**Directions:**
Only the lines from the one containing "Where should I click to: Select" through the end of the data belong in the answer; reproduce them exactly.
---+---
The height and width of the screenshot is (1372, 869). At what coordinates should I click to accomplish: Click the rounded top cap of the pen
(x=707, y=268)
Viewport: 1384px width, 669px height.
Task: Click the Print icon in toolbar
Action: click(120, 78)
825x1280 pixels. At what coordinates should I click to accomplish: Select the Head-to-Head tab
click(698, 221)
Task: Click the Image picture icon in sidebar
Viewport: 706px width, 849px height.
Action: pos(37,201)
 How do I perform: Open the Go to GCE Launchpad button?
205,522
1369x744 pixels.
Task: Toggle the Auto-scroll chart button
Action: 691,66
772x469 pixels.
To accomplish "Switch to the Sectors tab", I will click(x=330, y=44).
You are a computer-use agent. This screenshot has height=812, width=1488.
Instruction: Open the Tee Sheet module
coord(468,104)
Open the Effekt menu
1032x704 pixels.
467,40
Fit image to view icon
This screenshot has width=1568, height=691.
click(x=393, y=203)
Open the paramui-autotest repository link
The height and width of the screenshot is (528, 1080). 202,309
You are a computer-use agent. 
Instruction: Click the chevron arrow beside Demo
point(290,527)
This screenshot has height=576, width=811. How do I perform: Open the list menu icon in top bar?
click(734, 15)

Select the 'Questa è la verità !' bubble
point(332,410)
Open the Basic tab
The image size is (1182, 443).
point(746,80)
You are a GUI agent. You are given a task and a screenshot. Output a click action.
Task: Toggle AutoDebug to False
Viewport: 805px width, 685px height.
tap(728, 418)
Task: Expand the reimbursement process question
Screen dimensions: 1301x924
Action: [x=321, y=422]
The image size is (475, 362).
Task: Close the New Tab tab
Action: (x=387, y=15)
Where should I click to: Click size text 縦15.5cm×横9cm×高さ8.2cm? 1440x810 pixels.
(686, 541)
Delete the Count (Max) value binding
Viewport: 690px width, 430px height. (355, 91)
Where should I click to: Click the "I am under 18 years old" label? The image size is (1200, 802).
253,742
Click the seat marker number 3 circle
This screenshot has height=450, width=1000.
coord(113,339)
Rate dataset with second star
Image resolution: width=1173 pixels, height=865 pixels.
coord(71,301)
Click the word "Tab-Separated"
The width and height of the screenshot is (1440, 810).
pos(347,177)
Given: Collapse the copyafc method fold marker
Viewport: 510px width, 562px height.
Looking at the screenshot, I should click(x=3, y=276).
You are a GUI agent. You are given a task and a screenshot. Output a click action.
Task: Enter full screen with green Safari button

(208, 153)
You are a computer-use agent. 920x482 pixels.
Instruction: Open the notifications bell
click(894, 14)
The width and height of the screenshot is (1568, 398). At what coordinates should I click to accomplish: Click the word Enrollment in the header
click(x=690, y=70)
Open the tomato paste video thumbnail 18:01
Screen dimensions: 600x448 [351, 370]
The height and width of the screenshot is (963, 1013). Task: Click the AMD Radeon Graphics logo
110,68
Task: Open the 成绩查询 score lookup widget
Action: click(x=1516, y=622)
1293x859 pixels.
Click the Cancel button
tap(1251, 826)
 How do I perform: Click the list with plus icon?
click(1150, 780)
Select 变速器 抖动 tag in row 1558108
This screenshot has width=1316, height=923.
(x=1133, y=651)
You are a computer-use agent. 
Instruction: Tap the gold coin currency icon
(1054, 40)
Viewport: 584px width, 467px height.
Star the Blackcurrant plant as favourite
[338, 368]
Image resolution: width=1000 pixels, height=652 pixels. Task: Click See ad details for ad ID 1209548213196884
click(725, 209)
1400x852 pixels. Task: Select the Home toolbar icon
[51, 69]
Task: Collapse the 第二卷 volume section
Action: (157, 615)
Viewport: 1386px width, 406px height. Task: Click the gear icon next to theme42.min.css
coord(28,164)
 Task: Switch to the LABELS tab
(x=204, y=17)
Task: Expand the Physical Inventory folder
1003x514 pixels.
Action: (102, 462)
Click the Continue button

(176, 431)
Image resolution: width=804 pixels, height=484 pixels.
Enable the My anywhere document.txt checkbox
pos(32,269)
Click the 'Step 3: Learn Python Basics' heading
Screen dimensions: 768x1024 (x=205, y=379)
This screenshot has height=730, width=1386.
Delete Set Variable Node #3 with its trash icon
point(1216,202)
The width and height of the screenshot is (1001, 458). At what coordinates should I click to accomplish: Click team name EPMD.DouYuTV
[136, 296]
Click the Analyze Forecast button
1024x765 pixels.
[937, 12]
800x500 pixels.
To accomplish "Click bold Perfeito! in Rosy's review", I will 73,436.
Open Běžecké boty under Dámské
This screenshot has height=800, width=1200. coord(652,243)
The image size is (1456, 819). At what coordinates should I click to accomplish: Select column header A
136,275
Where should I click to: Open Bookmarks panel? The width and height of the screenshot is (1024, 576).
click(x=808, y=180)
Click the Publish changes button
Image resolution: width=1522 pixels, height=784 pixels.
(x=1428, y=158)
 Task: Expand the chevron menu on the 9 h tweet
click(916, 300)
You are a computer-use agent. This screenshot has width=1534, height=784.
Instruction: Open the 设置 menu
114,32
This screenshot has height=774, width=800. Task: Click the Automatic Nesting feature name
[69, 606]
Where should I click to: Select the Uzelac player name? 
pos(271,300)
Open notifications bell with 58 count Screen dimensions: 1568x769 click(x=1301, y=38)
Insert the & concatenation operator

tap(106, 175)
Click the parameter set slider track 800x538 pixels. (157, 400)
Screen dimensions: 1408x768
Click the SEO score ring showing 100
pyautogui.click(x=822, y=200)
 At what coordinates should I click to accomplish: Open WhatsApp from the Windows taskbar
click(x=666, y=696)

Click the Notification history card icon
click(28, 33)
---+---
**Your response:**
Where should I click to: Select the Uzelac player name? 
pos(271,300)
Open notifications bell with 58 count Screen dimensions: 1568x769 click(x=1301, y=38)
Insert the & concatenation operator

tap(106, 175)
Click the parameter set slider track 800x538 pixels. (157, 400)
Screen dimensions: 1408x768
Click the SEO score ring showing 100
pyautogui.click(x=822, y=200)
 At what coordinates should I click to accomplish: Open WhatsApp from the Windows taskbar
click(x=666, y=696)

Click the Notification history card icon
click(28, 33)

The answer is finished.